Problem to solve - Reproduce the data word for word, from the line containing "Given: Click the ubuntu wordmark in header" through the end of the data, with both ends included. Leave the pictures out.

Data records -

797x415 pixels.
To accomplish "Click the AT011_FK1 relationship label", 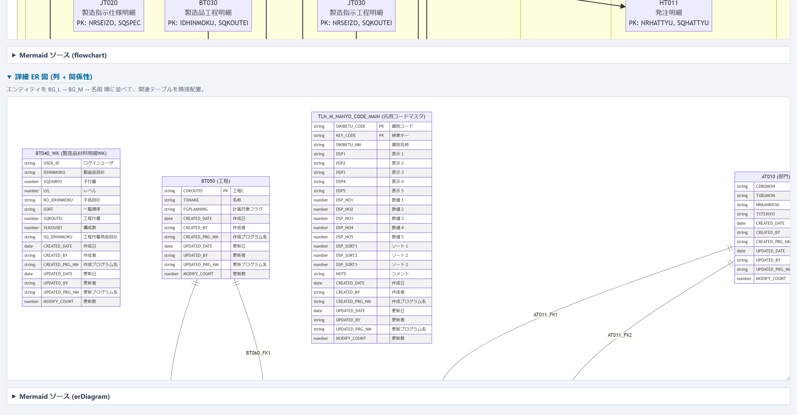I will pyautogui.click(x=545, y=314).
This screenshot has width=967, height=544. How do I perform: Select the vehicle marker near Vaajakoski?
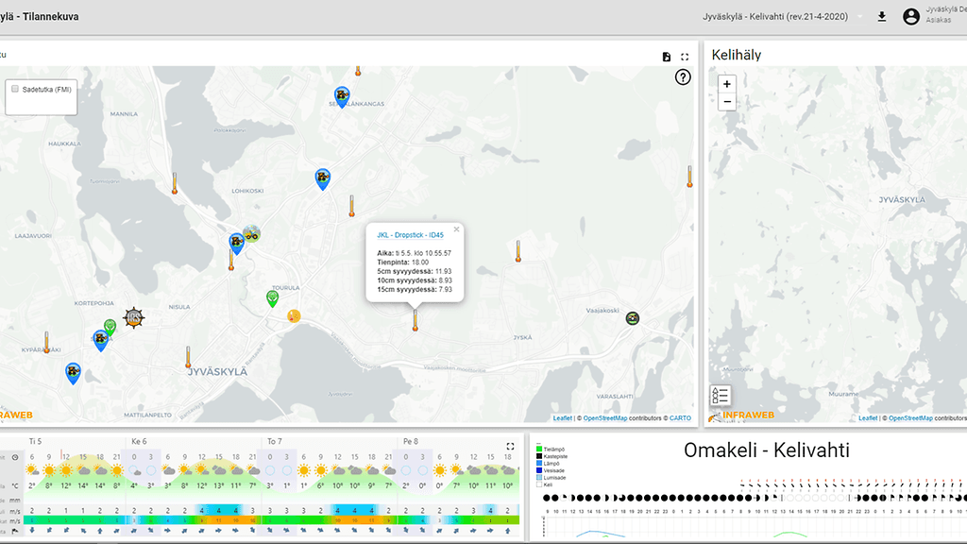tap(633, 318)
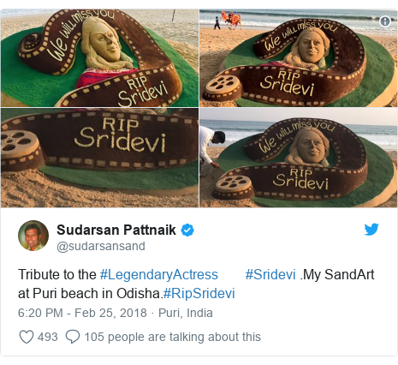Open the bottom-left RIP Sridevi close-up photo
The height and width of the screenshot is (365, 398).
99,158
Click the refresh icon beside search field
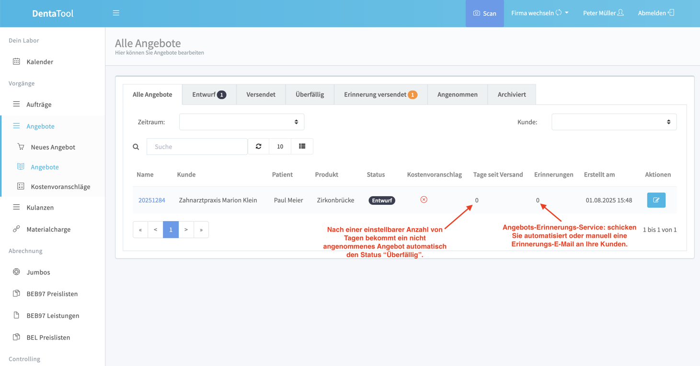 point(259,146)
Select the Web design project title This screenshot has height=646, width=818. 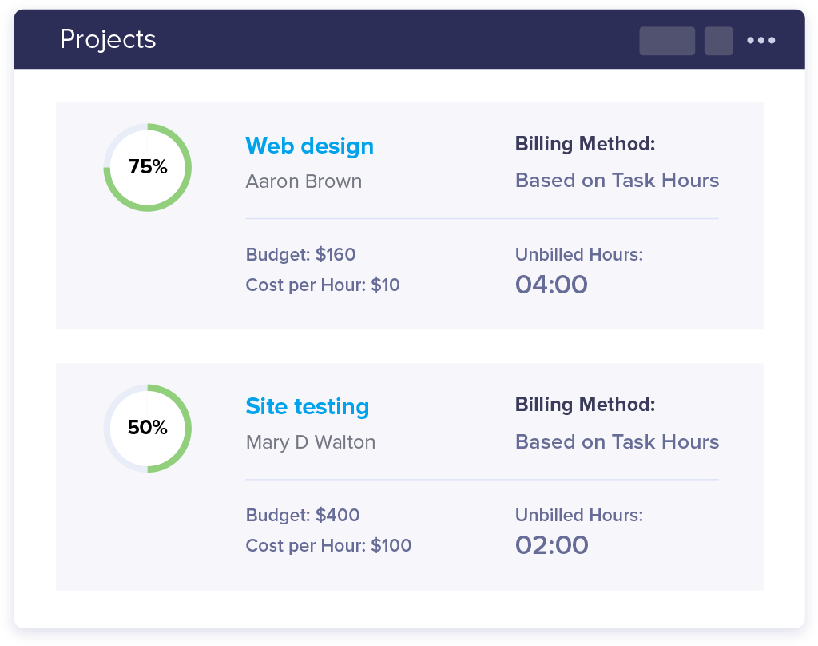[309, 146]
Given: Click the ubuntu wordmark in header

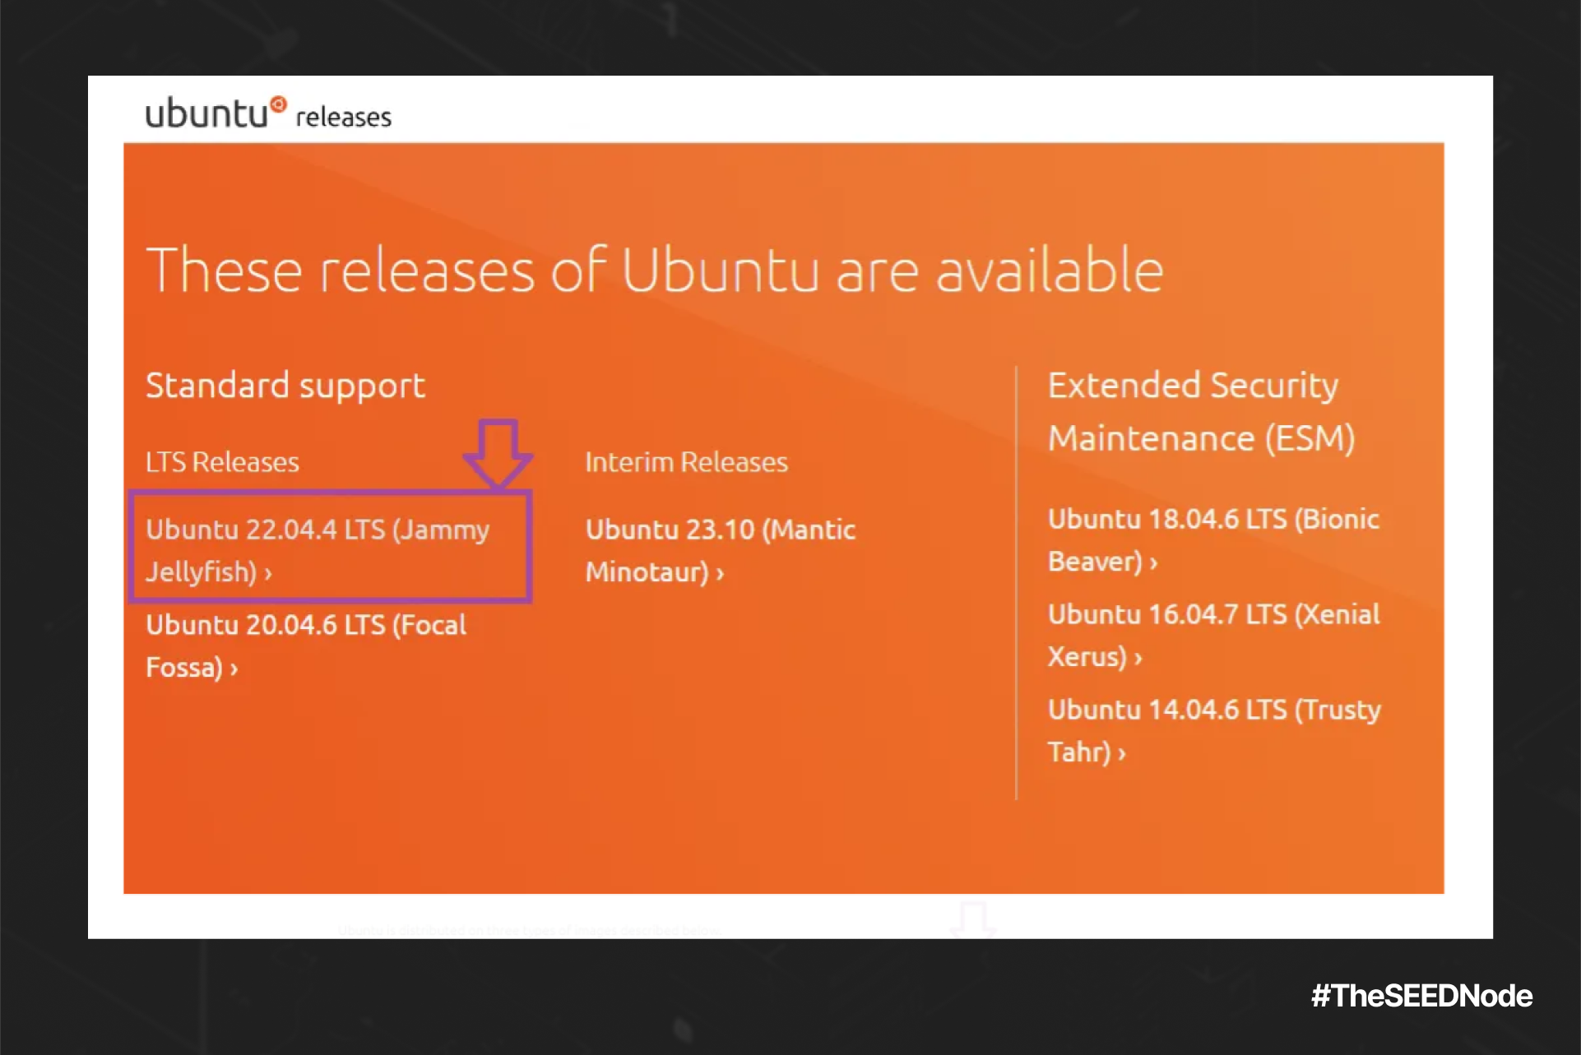Looking at the screenshot, I should [206, 113].
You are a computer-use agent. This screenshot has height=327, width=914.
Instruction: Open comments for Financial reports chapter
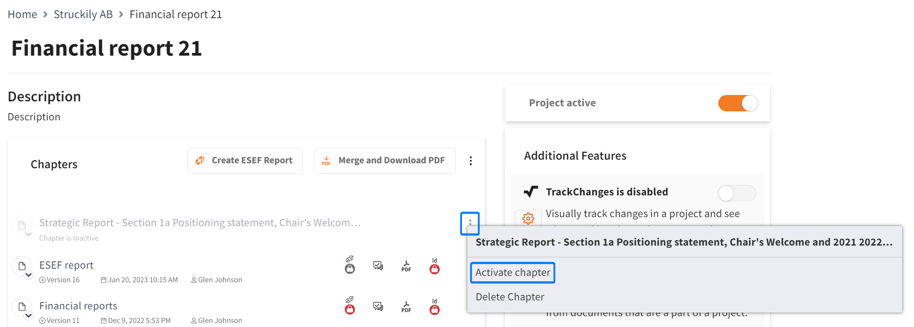pyautogui.click(x=378, y=306)
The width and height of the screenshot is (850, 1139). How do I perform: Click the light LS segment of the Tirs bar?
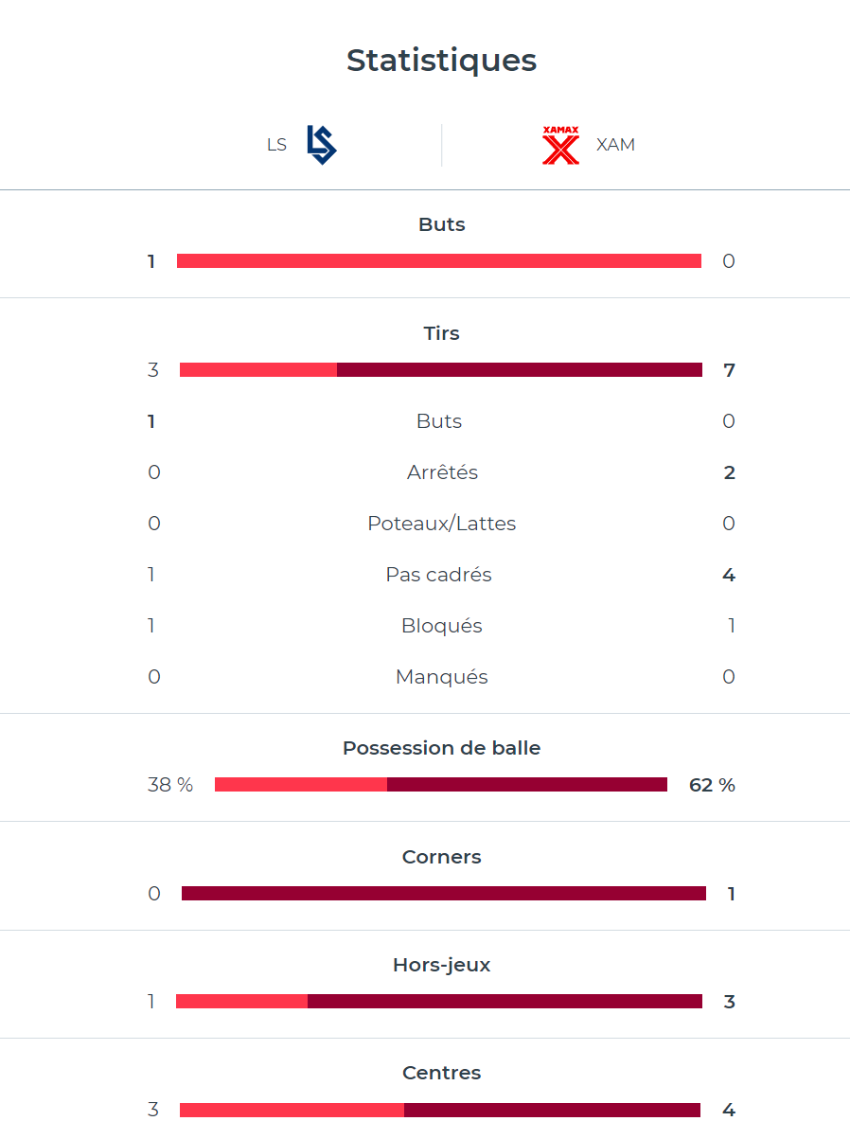257,370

Worked solution -
Given: Click the ubuntu wordmark in header

Looking at the screenshot, I should [206, 113].
You are a computer-use agent. This screenshot has height=327, width=914.
Instruction: Open comments for Financial reports chapter
pyautogui.click(x=378, y=306)
The width and height of the screenshot is (850, 1139). How do I perform: Click the light LS segment of the Tirs bar?
257,370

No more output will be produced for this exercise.